▶ _Given request_:
Rewrite the items below with "Locate" changed to "Find" and every other part left as is. Omit the pictures.

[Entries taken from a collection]
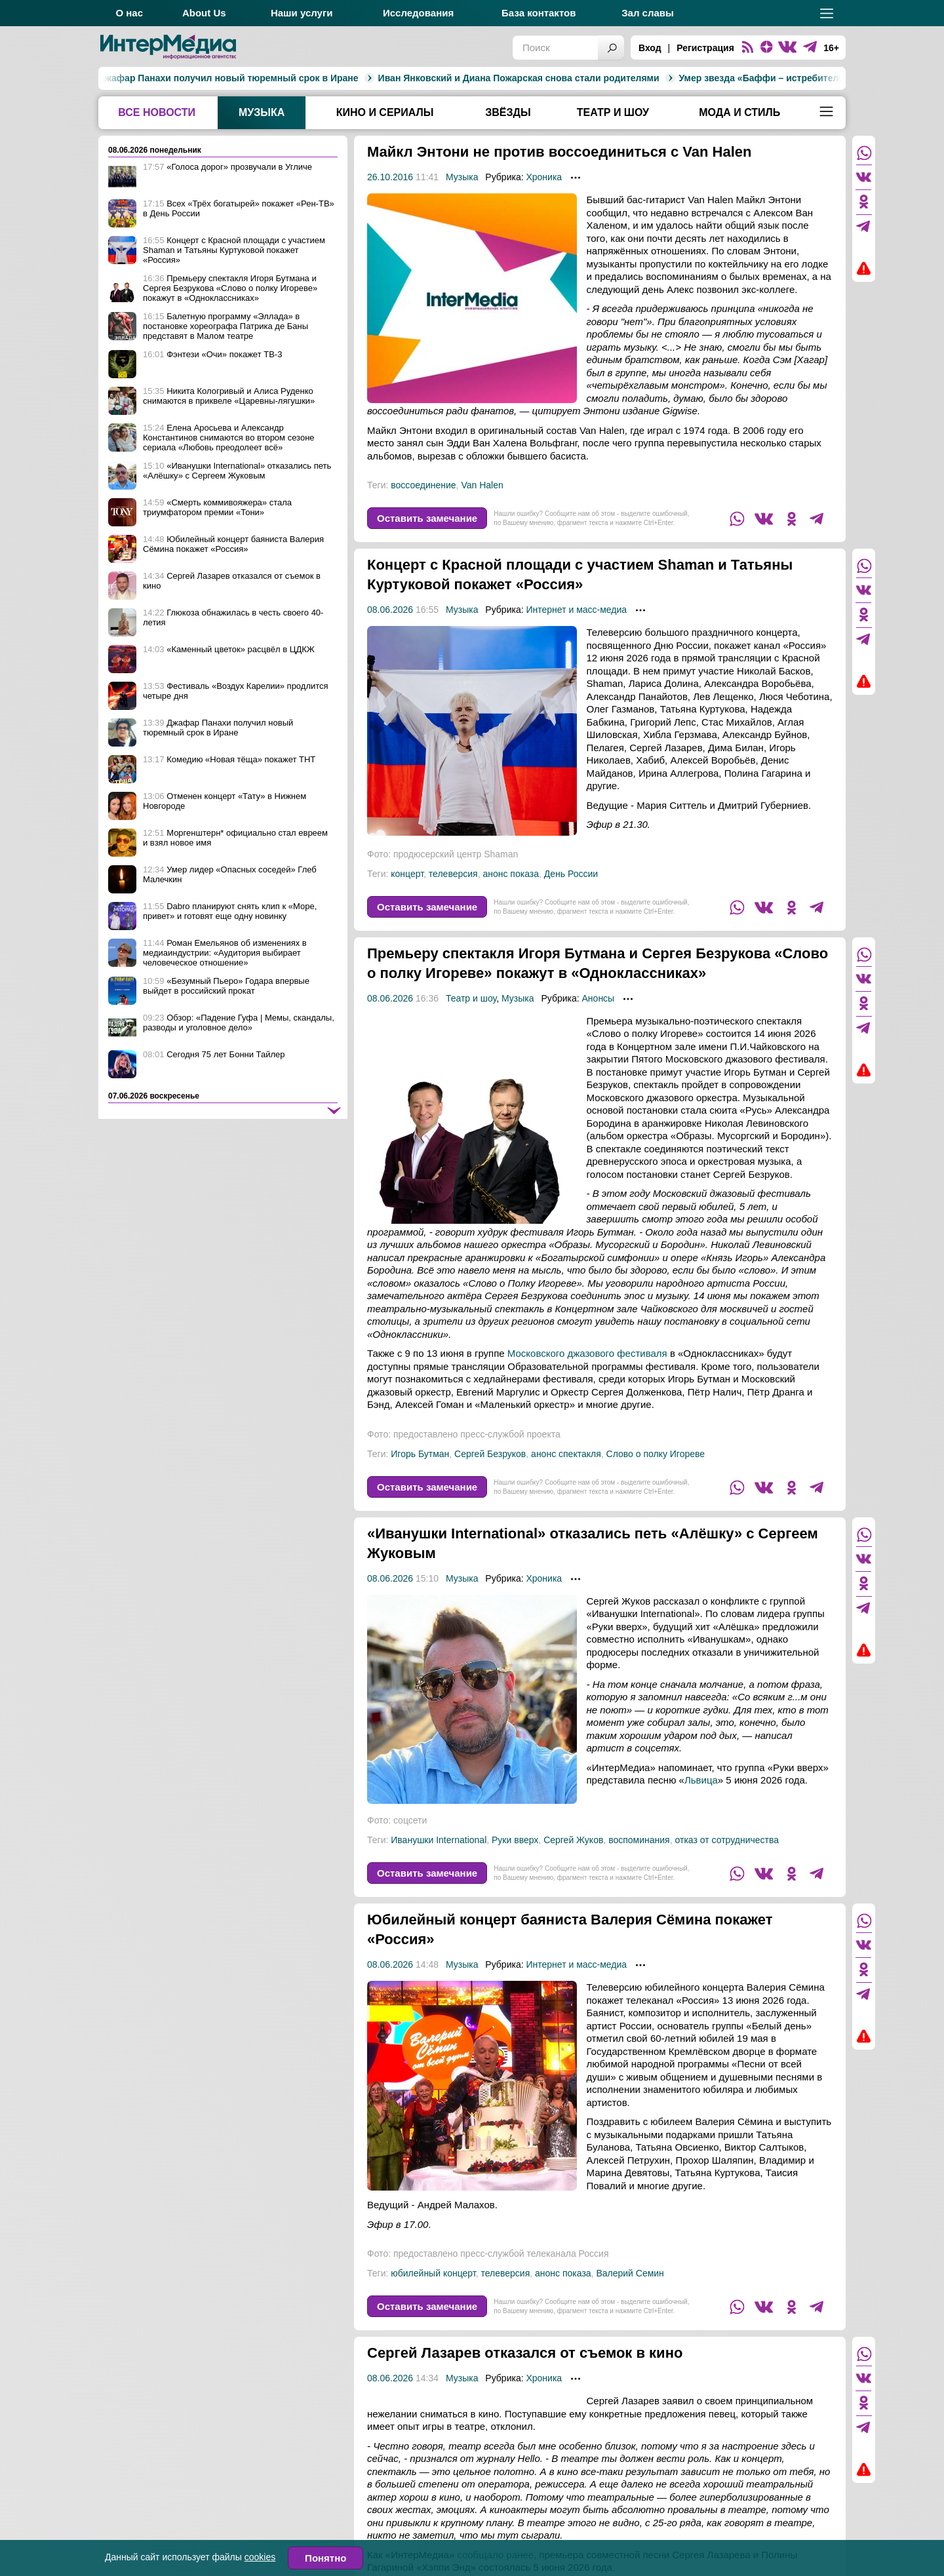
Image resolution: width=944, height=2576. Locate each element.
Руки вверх (515, 1859)
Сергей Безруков (490, 1473)
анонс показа (510, 873)
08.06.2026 (390, 609)
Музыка (262, 112)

▶ _Written solution_:
Image resolution: width=944, height=2576. Find each element.
Руки вверх (515, 1859)
Сергей Безруков (490, 1473)
анонс показа (510, 873)
08.06.2026 (390, 609)
Музыка (262, 112)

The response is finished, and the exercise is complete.